Stored items:
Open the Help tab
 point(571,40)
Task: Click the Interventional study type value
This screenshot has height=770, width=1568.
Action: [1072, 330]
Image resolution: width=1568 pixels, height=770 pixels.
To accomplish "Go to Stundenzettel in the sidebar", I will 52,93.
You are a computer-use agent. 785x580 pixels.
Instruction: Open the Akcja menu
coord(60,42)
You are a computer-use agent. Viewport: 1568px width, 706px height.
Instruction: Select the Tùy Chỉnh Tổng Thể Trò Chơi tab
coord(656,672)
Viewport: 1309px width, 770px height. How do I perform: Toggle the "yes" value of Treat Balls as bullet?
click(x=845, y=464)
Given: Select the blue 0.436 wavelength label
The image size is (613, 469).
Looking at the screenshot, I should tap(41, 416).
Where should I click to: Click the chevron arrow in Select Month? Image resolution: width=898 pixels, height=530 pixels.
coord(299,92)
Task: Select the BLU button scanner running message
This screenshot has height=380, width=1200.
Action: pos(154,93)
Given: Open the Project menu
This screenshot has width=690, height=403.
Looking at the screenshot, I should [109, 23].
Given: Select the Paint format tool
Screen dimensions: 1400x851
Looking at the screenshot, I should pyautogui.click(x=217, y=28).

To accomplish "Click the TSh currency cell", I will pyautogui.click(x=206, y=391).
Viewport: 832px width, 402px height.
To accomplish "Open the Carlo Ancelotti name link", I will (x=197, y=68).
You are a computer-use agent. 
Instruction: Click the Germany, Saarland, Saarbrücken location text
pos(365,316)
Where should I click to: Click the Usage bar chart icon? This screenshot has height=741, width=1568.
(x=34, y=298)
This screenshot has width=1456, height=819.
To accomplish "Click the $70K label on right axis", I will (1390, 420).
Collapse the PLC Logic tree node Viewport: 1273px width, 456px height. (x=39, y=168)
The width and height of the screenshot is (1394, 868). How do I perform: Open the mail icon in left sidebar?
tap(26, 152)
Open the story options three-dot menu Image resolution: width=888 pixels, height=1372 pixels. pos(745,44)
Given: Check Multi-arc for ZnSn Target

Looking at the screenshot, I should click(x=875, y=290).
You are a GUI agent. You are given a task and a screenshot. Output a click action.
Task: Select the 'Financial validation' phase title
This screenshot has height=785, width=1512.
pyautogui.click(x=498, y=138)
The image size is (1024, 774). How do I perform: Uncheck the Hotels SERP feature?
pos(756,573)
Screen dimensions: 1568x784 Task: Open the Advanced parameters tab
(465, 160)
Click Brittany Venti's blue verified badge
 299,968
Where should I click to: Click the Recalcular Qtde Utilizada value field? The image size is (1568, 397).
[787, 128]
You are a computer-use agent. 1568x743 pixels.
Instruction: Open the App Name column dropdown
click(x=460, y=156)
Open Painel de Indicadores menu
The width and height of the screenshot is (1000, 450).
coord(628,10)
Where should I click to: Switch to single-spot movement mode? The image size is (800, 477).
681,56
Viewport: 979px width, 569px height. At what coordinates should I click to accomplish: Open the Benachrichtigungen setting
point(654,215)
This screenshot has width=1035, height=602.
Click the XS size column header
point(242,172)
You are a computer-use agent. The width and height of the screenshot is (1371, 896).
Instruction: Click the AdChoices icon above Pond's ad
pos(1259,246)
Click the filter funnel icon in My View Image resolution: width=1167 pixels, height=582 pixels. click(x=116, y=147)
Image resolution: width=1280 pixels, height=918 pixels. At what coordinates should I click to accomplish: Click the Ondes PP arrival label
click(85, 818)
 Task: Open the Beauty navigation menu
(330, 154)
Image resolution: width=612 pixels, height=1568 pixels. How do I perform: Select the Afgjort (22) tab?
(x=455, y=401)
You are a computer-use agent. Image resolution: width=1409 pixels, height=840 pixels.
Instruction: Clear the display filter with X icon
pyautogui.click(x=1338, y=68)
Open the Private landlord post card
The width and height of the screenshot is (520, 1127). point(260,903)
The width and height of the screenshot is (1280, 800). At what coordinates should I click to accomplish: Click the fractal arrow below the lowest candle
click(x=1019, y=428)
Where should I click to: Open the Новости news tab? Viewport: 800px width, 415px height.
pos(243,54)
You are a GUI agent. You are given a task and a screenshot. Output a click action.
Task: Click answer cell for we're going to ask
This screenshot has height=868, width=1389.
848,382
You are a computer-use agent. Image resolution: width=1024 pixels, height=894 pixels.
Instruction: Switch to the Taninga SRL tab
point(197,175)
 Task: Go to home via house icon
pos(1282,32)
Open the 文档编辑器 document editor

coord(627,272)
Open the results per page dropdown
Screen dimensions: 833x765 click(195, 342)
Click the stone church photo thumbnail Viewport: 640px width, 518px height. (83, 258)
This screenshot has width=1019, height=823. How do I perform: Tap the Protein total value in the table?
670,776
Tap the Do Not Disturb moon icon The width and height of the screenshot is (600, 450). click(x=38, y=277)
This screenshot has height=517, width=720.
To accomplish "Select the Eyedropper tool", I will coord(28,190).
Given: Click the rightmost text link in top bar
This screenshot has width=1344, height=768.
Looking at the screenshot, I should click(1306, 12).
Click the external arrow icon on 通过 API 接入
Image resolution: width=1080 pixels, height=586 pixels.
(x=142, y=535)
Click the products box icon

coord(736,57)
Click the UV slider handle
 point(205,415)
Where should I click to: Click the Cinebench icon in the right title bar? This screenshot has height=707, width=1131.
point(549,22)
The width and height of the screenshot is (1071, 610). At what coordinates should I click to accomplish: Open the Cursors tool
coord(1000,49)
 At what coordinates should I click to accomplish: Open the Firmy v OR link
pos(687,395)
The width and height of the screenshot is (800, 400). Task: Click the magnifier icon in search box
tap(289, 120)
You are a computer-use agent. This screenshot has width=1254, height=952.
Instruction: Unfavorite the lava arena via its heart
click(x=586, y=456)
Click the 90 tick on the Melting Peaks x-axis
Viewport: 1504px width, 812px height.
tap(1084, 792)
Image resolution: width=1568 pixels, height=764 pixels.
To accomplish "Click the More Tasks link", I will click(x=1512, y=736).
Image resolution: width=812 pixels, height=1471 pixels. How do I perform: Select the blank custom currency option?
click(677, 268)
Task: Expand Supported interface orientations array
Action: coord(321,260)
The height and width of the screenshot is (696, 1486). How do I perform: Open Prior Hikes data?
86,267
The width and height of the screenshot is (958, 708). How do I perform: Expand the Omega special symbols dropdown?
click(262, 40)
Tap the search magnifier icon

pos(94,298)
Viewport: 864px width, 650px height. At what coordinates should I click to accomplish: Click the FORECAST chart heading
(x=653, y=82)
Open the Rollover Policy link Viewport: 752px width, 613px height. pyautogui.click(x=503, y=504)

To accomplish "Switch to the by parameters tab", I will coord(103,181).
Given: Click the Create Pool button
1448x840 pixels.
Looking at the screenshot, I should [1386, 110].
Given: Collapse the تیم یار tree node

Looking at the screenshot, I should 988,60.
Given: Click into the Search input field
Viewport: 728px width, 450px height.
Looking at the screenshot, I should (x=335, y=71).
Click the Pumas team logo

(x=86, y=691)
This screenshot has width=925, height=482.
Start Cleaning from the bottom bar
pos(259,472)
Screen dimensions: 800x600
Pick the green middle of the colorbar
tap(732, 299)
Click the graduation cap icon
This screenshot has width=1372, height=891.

Directions
Set down each entry from above once more, exactly as written.

Task result
Open the Help tab
 point(571,40)
Task: Click the Interventional study type value
This screenshot has height=770, width=1568.
Action: [1072, 330]
Image resolution: width=1568 pixels, height=770 pixels.
To accomplish "Go to Stundenzettel in the sidebar", I will 52,93.
You are a computer-use agent. 785x580 pixels.
Instruction: Open the Akcja menu
coord(60,42)
You are a computer-use agent. Viewport: 1568px width, 706px height.
Instruction: Select the Tùy Chỉnh Tổng Thể Trò Chơi tab
coord(656,672)
Viewport: 1309px width, 770px height. How do I perform: Toggle the "yes" value of Treat Balls as bullet?
click(x=845, y=464)
Given: Select the blue 0.436 wavelength label
The image size is (613, 469).
Looking at the screenshot, I should tap(41, 416).
Where should I click to: Click the chevron arrow in Select Month? Image resolution: width=898 pixels, height=530 pixels.
coord(299,92)
Task: Select the BLU button scanner running message
This screenshot has height=380, width=1200.
Action: pos(154,93)
Given: Open the Project menu
This screenshot has width=690, height=403.
Looking at the screenshot, I should [109, 23].
Given: Select the Paint format tool
Screen dimensions: 1400x851
Looking at the screenshot, I should pyautogui.click(x=217, y=28).

To accomplish "Click the TSh currency cell", I will pyautogui.click(x=206, y=391).
Viewport: 832px width, 402px height.
To accomplish "Open the Carlo Ancelotti name link", I will (x=197, y=68).
You are a computer-use agent. 
Instruction: Click the Germany, Saarland, Saarbrücken location text
pos(365,316)
Where should I click to: Click the Usage bar chart icon? This screenshot has height=741, width=1568.
(x=34, y=298)
This screenshot has width=1456, height=819.
To accomplish "Click the $70K label on right axis", I will (1390, 420).
Collapse the PLC Logic tree node Viewport: 1273px width, 456px height. (x=39, y=168)
The width and height of the screenshot is (1394, 868). How do I perform: Open the mail icon in left sidebar?
tap(26, 152)
Open the story options three-dot menu Image resolution: width=888 pixels, height=1372 pixels. pos(745,44)
Given: Check Multi-arc for ZnSn Target

Looking at the screenshot, I should click(x=875, y=290).
You are a GUI agent. You are given a task and a screenshot. Output a click action.
Task: Select the 'Financial validation' phase title
This screenshot has height=785, width=1512.
pyautogui.click(x=498, y=138)
The image size is (1024, 774). How do I perform: Uncheck the Hotels SERP feature?
pos(756,573)
Screen dimensions: 1568x784 Task: Open the Advanced parameters tab
(465, 160)
Click Brittany Venti's blue verified badge
 299,968
Where should I click to: Click the Recalcular Qtde Utilizada value field? The image size is (1568, 397).
[787, 128]
You are a computer-use agent. 1568x743 pixels.
Instruction: Open the App Name column dropdown
click(x=460, y=156)
Open Painel de Indicadores menu
The width and height of the screenshot is (1000, 450).
coord(628,10)
Where should I click to: Switch to single-spot movement mode? The image size is (800, 477).
681,56
Viewport: 979px width, 569px height. At what coordinates should I click to accomplish: Open the Benachrichtigungen setting
point(654,215)
This screenshot has width=1035, height=602.
Click the XS size column header
point(242,172)
You are a computer-use agent. The width and height of the screenshot is (1371, 896).
Instruction: Click the AdChoices icon above Pond's ad
pos(1259,246)
Click the filter funnel icon in My View Image resolution: width=1167 pixels, height=582 pixels. click(x=116, y=147)
Image resolution: width=1280 pixels, height=918 pixels. At what coordinates should I click to accomplish: Click the Ondes PP arrival label
click(85, 818)
 Task: Open the Beauty navigation menu
(330, 154)
Image resolution: width=612 pixels, height=1568 pixels. How do I perform: Select the Afgjort (22) tab?
(x=455, y=401)
You are a computer-use agent. Image resolution: width=1409 pixels, height=840 pixels.
Instruction: Clear the display filter with X icon
pyautogui.click(x=1338, y=68)
Open the Private landlord post card
The width and height of the screenshot is (520, 1127). point(260,903)
The width and height of the screenshot is (1280, 800). At what coordinates should I click to accomplish: Click the fractal arrow below the lowest candle
click(x=1019, y=428)
Where should I click to: Open the Новости news tab? Viewport: 800px width, 415px height.
pos(243,54)
You are a GUI agent. You are given a task and a screenshot. Output a click action.
Task: Click answer cell for we're going to ask
This screenshot has height=868, width=1389.
848,382
You are a computer-use agent. Image resolution: width=1024 pixels, height=894 pixels.
Instruction: Switch to the Taninga SRL tab
point(197,175)
 Task: Go to home via house icon
pos(1282,32)
Open the 文档编辑器 document editor

coord(627,272)
Open the results per page dropdown
Screen dimensions: 833x765 click(195, 342)
Click the stone church photo thumbnail Viewport: 640px width, 518px height. (83, 258)
This screenshot has width=1019, height=823. How do I perform: Tap the Protein total value in the table?
670,776
Tap the Do Not Disturb moon icon The width and height of the screenshot is (600, 450). click(x=38, y=277)
This screenshot has height=517, width=720.
To accomplish "Select the Eyedropper tool", I will coord(28,190).
Given: Click the rightmost text link in top bar
This screenshot has width=1344, height=768.
Looking at the screenshot, I should click(1306, 12).
Click the external arrow icon on 通过 API 接入
Image resolution: width=1080 pixels, height=586 pixels.
(x=142, y=535)
Click the products box icon

coord(736,57)
Click the UV slider handle
 point(205,415)
Where should I click to: Click the Cinebench icon in the right title bar? This screenshot has height=707, width=1131.
point(549,22)
The width and height of the screenshot is (1071, 610). At what coordinates should I click to accomplish: Open the Cursors tool
coord(1000,49)
 At what coordinates should I click to accomplish: Open the Firmy v OR link
pos(687,395)
The width and height of the screenshot is (800, 400). Task: Click the magnifier icon in search box
tap(289, 120)
You are a computer-use agent. This screenshot has width=1254, height=952.
Instruction: Unfavorite the lava arena via its heart
click(x=586, y=456)
Click the 90 tick on the Melting Peaks x-axis
Viewport: 1504px width, 812px height.
tap(1084, 792)
Image resolution: width=1568 pixels, height=764 pixels.
To accomplish "Click the More Tasks link", I will click(x=1512, y=736).
Image resolution: width=812 pixels, height=1471 pixels. How do I perform: Select the blank custom currency option?
click(677, 268)
Task: Expand Supported interface orientations array
Action: coord(321,260)
The height and width of the screenshot is (696, 1486). How do I perform: Open Prior Hikes data?
86,267
The width and height of the screenshot is (958, 708). How do I perform: Expand the Omega special symbols dropdown?
click(262, 40)
Tap the search magnifier icon

pos(94,298)
Viewport: 864px width, 650px height. At what coordinates should I click to accomplish: Click the FORECAST chart heading
(x=653, y=82)
Open the Rollover Policy link Viewport: 752px width, 613px height. pyautogui.click(x=503, y=504)

To accomplish "Switch to the by parameters tab", I will coord(103,181).
Given: Click the Create Pool button
1448x840 pixels.
Looking at the screenshot, I should [1386, 110].
Given: Collapse the تیم یار tree node

Looking at the screenshot, I should 988,60.
Given: Click into the Search input field
Viewport: 728px width, 450px height.
Looking at the screenshot, I should (x=335, y=71).
Click the Pumas team logo

(x=86, y=691)
This screenshot has width=925, height=482.
Start Cleaning from the bottom bar
pos(259,472)
Screen dimensions: 800x600
Pick the green middle of the colorbar
tap(732, 299)
Click the graduation cap icon
This screenshot has width=1372, height=891.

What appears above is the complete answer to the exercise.